Experts: Suicide bombings not likely here
Jerd Smith, News Staff Writer
Published December 4, 2001 at midnight
Local security experts said Monday that the chances Colorado will be the target of suicide bomb attacks are slim to none, but not zero.
Attacks such as those in Israel, New York and Washington are among the most difficult to prevent, said Sue Mencer, executive director of the Colorado Department of Public Safety.
The best defense Colorado and the U.S. have is intelligence-gathering, Mencer said.
"You can't really protect people against these kinds of things. If they're in a shopping mall, it's difficult. You just have to make sure that law enforcement has its ear to the ground," she said.

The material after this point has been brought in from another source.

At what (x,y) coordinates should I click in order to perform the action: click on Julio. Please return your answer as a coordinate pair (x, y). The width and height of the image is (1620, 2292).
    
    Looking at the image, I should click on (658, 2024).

Tommy Grier, who coordinates the state's office of emergency management, said chances of a suicide bomb attack in Denver are "slim to none."
Others are less confident. Shaul Gabbay, a professor at the University of Denver's Graduate School of International Studies and a Middle East expert, said that suicide bombers aren't as likely to strike here as elsewhere, but no American should discount the threat posed by terrorist cells operating in the United States.
"It would be harder now given all the security measures we've taken since Sept. 11," Gabbay said. "But there is no reason to discount the theory that there are dormant cells here. There is definitely a chance something could happen. It might be in a year or it might be two years from now, depending on what's happening in Afghanistan. . . . We cannot take any risks."